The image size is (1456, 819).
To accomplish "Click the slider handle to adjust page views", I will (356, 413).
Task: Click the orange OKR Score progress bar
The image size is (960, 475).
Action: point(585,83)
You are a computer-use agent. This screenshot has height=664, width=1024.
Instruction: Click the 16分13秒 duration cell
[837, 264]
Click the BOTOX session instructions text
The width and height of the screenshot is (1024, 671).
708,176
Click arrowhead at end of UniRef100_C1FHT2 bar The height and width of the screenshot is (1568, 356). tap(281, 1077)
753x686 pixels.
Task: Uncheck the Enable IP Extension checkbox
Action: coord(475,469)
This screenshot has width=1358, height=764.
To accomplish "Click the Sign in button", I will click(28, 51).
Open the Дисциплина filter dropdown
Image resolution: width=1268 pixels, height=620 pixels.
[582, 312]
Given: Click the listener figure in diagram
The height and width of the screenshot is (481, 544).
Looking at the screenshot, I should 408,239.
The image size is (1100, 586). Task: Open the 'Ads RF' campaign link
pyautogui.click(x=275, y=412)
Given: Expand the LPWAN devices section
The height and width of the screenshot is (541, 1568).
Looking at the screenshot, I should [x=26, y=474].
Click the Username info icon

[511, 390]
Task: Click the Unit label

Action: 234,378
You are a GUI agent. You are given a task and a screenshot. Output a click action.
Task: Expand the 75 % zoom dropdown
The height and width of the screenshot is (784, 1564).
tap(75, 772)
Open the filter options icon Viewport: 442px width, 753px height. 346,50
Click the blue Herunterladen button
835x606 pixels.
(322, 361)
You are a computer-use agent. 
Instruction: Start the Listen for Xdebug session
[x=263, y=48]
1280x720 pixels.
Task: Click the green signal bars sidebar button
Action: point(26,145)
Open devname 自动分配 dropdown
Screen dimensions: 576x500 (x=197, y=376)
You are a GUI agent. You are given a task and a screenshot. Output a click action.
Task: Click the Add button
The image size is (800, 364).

┄┄┄┄┄┄┄┄┄┄

What this task involves: Start to finish, copy the records above with no differences.

Written answer:
The image size is (1456, 819).
To accomplish "Click the slider handle to adjust page views", I will (356, 413).
Task: Click the orange OKR Score progress bar
The image size is (960, 475).
Action: point(585,83)
You are a computer-use agent. This screenshot has height=664, width=1024.
Instruction: Click the 16分13秒 duration cell
[837, 264]
Click the BOTOX session instructions text
The width and height of the screenshot is (1024, 671).
708,176
Click arrowhead at end of UniRef100_C1FHT2 bar The height and width of the screenshot is (1568, 356). tap(281, 1077)
753x686 pixels.
Task: Uncheck the Enable IP Extension checkbox
Action: coord(475,469)
This screenshot has width=1358, height=764.
To accomplish "Click the Sign in button", I will click(28, 51).
Open the Дисциплина filter dropdown
Image resolution: width=1268 pixels, height=620 pixels.
[582, 312]
Given: Click the listener figure in diagram
The height and width of the screenshot is (481, 544).
Looking at the screenshot, I should 408,239.
The image size is (1100, 586). Task: Open the 'Ads RF' campaign link
pyautogui.click(x=275, y=412)
Given: Expand the LPWAN devices section
The height and width of the screenshot is (541, 1568).
Looking at the screenshot, I should [x=26, y=474].
Click the Username info icon

[511, 390]
Task: Click the Unit label

Action: 234,378
You are a GUI agent. You are given a task and a screenshot. Output a click action.
Task: Expand the 75 % zoom dropdown
The height and width of the screenshot is (784, 1564).
tap(75, 772)
Open the filter options icon Viewport: 442px width, 753px height. 346,50
Click the blue Herunterladen button
835x606 pixels.
(322, 361)
You are a computer-use agent. 
Instruction: Start the Listen for Xdebug session
[x=263, y=48]
1280x720 pixels.
Task: Click the green signal bars sidebar button
Action: point(26,145)
Open devname 自动分配 dropdown
Screen dimensions: 576x500 (x=197, y=376)
You are a GUI agent. You are given a task and a screenshot. Output a click action.
Task: Click the Add button
The image size is (800, 364).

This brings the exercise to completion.